I wanted to tell her it was all right now, that it was all over. But it wasn’t. She hadn’t told me about McIlhenny and her; she hadn’t told me how much she knew, or my father knew, when they got married. I know you went out with McIlhenny, Mother. I know you kept that from my father.
I imagined talking to her like this, rehearsing conversations I would never have. ‘What you don’t know doesn’t hurt you,’ I would say. ‘What I don’t know and you won’t tell, that does hurt me. That’s what’s happening here. If you loved me more or knew how much I loved you and him, then you would say everything. How can you not know? I’d do anything, anything, to help you if you’d let me.’ But was that true, that she would tell everything if she loved me more? If she knew there was something more, but didn’t know what it was, wasn’t that worse for her, wasn’t that what would stop her saying anything more to me? Imagining something, like the way Eddie died, like who was there, like what exactly had happened, that was maybe worse than having just the one set of facts, the one story that cancelled all the others, the one truth she could tell. But everyone who had been there was dead or in exile or silenced one way or the other. And how did I know I had been told
the truth? Shouldn’t I just ask her? What did you know, Mother, when you married my father? What did he know? When did you tell each other? Why did you silence me, over and over? Don’t you remember the roses? You knew what that was about; so did he. Why didn’t you tell me? If you had really cared, you would have. Can’t you see what you are doing, even now, telling me all that Burke said and still not telling me anything I didn’t find out for myself, not telling me about you and my father, you and McIlhenny, but letting me know about everything else?

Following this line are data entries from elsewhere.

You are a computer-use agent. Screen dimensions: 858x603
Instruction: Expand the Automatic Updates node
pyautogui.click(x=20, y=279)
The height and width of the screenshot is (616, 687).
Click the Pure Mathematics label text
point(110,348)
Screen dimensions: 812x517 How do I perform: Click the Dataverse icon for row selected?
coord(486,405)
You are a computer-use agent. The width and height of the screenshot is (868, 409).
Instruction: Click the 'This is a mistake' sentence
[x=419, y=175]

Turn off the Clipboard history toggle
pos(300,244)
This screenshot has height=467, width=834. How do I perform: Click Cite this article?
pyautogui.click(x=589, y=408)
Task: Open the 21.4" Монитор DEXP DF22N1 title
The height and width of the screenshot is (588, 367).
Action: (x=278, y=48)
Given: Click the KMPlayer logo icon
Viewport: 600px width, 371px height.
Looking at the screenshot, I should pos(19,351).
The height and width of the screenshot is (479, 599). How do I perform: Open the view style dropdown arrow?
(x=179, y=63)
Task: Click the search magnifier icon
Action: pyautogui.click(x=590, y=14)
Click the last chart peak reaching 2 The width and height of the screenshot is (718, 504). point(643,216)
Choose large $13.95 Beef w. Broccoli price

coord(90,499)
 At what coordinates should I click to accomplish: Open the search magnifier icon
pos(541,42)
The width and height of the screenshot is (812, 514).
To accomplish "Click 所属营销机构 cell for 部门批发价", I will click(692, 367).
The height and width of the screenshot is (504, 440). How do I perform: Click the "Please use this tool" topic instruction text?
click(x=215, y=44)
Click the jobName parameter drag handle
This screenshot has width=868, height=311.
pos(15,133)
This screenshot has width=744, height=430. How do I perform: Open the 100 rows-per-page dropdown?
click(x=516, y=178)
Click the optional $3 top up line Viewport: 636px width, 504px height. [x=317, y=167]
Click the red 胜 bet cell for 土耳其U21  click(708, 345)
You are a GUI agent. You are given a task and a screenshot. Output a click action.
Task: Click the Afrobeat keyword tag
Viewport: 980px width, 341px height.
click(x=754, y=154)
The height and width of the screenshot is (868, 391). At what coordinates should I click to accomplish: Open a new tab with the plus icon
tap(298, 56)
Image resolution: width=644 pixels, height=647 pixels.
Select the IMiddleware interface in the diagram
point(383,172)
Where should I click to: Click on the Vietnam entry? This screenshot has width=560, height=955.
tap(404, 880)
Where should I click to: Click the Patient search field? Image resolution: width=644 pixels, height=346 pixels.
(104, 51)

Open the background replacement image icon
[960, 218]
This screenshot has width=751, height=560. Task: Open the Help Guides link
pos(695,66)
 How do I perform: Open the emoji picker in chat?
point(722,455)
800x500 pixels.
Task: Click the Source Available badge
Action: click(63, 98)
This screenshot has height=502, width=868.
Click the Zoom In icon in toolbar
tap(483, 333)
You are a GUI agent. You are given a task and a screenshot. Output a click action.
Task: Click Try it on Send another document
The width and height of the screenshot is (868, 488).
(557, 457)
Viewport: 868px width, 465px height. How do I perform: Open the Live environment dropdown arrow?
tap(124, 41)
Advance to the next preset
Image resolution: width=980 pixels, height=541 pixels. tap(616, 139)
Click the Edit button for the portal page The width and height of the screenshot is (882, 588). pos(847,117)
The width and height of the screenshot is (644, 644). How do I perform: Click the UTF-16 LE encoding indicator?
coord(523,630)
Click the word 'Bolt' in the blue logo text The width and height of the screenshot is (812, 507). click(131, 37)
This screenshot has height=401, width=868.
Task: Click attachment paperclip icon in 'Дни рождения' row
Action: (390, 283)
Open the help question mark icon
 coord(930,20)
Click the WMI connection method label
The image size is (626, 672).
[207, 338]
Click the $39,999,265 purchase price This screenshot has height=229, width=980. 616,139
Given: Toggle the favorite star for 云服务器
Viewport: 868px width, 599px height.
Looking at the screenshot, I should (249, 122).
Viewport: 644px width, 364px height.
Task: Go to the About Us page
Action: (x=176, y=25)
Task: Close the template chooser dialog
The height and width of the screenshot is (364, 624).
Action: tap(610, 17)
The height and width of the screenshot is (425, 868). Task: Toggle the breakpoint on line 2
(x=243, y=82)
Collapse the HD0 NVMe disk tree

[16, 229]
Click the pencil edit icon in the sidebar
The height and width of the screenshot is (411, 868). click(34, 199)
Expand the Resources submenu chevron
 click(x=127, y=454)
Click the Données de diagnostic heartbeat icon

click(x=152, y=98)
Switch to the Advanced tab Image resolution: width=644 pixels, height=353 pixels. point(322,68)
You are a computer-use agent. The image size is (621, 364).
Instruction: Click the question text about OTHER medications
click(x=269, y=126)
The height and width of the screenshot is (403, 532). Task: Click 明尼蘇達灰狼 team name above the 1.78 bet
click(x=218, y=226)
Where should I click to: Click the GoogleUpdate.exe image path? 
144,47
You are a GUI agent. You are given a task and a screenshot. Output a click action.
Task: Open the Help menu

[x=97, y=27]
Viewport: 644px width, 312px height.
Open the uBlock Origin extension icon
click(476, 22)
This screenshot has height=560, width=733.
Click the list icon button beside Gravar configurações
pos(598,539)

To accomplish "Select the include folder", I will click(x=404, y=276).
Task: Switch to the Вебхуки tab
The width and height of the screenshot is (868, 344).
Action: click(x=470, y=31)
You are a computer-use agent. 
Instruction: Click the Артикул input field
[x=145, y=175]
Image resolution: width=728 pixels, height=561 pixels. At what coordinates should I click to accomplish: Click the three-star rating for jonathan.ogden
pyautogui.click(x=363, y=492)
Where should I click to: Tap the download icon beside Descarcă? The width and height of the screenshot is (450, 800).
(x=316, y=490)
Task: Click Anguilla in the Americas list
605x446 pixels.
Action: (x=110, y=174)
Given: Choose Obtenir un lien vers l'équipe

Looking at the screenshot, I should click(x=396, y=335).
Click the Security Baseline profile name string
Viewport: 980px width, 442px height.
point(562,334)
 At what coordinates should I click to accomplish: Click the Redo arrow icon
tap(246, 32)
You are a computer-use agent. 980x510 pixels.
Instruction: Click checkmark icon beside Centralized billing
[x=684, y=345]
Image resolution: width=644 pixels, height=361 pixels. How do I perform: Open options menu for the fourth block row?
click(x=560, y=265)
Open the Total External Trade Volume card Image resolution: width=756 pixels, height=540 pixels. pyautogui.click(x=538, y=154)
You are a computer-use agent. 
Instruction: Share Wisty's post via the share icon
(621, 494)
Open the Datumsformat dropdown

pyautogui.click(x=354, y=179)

She was looking at me. I smiled at her.
CHAPTER SIX
PEOPLE IN SMALL PLACES
June 1958
Once, I said to my mother, Katie had told me a strange story that her husband, McIlhenny, had told her. It was soon after she got pregnant with Maeve. It was when McIlhenny got a summer job as a conductor on the Lough Swilly buses that plied between Derry and Donegal on the Inishowen route – Derry, Burnfoot, Fahan, Buncrana, Malin, Carndonagh, Gleneely, Moville, Derry – with lots of stops in between at houses, cottages, by-ways. Did she know that story? Did she remember it?
‘I remember the moral of the story,’ she said, ‘as he told it. Pity he didn’t remember it himself.’
I told it to her again, probing for a reaction. She sat there very calmly, letting me do it.
One of McIlhenny’s regular passengers, every Wednesday, was a man from Malin town, right at the tip of the Inishowen peninsula. He was called Sean. He’d come on the bus always carrying a small, brown attaché case, much bruised, in his huge hand. He kept it on his knee all during the bus-ride, in and out. There was nothing in it but one baby sock. McIlhenny had nodded to himself, Katie had said, in the satisfied way he had, when he announced this, and carefully lifted a strand of his black hair that always fell over his face when he nodded, and placed it back. Oh, he had a helmet of real black hair, she told me. As for Sean, that was it. Nothing else. One baby sock. When McIlhenny was asked how he knew that, he had said that Sean had opened the case once and shown him the sock, saying, ‘Take a look at that. The day I find its match, I stop all this travelling.’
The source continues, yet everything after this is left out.